■ **List of tasks**:
[A] Reproduce, word for word, the stretch from "we move in together,start" through "is from 97-2005." in the forum post asking for advice below.
[B] Carry on the forum post about a troubled marriage below, picking up right after its last sentence.

— start of Provided passage —

# in need of advice



## lyfeisreal (Dec 4, 2011)

Hello,I'm new here.I just really need to talk.I met my now wife in high school when I was 16.she was 17.she was the new girl(family moved from another state).we started dating and everything was good for what it was.of course, I wasn't expecting it to be a serious or anything.we were just kids.I had my wild oats to sew,so to speak.a couple years out of school she got pregnant.now,my parents were divorced when I was in 4th grade and after that,my dad was never really in my life.I always told myself I would never be like him.that I would never leave my child.with that mindset,i became a family man at 20 yrs old.no going out with friends,partying,drinking,or anything.I stayed home with my girlfriend and our son.before our son,I had no plans of being with a high school sweetheart for the rest of my life(how often does that work out)?but like I said,I made a promise to myself.so here I am doing "the right thing".
we move in together,start a life and whatnot.I'm feeling like I'm missing out on life.now I'm resenting my decision,so I start the occasional hanging with the fellas thing.comepletely innocent mind you.all of a sudden I'm accused of cheating! She becomes really insecure.I've caught her going through my wallet,glove box of my car and my phone.everything I have written so far is from 97-2005.

— end of Provided passage —
— start of Supplied data —

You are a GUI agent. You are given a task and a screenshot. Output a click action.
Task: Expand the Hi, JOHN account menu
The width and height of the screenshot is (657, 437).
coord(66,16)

— end of Supplied data —

■ **Answers for the tasks**:
[A]
we move in together,start a life and whatnot.I'm feeling like I'm missing out on life.now I'm resenting my decision,so I start the occasional hanging with the fellas thing.comepletely innocent mind you.all of a sudden I'm accused of cheating! She becomes really insecure.I've caught her going through my wallet,glove box of my car and my phone.everything I have written so far is from 97-2005.

[B]
I had finally had enough of the accusations and her wanting me to only be around her at all times,so I moved back in with my mom.she went back to her parents.I'm still able to see my son,so it wasn't a big deal to me. A couple months later her parents fall on hard times and decide to move back to where they came from.750 miles away to be exact,and she's moving back also! Wtf am I to do? I can't just let my son leave me like that.me and her talk and decide that I would go with them,and try to make it work.what other choice did I have?try to be a long distance dad?
Ok so now here I am 25 years old in another state 12 hrs away with family or friends trying to start over in a relationship that I know I wouldn't be in had we not had a child.so,I play the role like everything is good,I'm happy.truely in love if u will.after about. 5mos I got very homesick,kinda depressed and told her I was leaving.i tried to rationalize by thinking I could just drive up on weekends and holidays to see my son....750 miles one way! That didn't happen.after 2mos I couldn't handle how much I missed him so I moved back.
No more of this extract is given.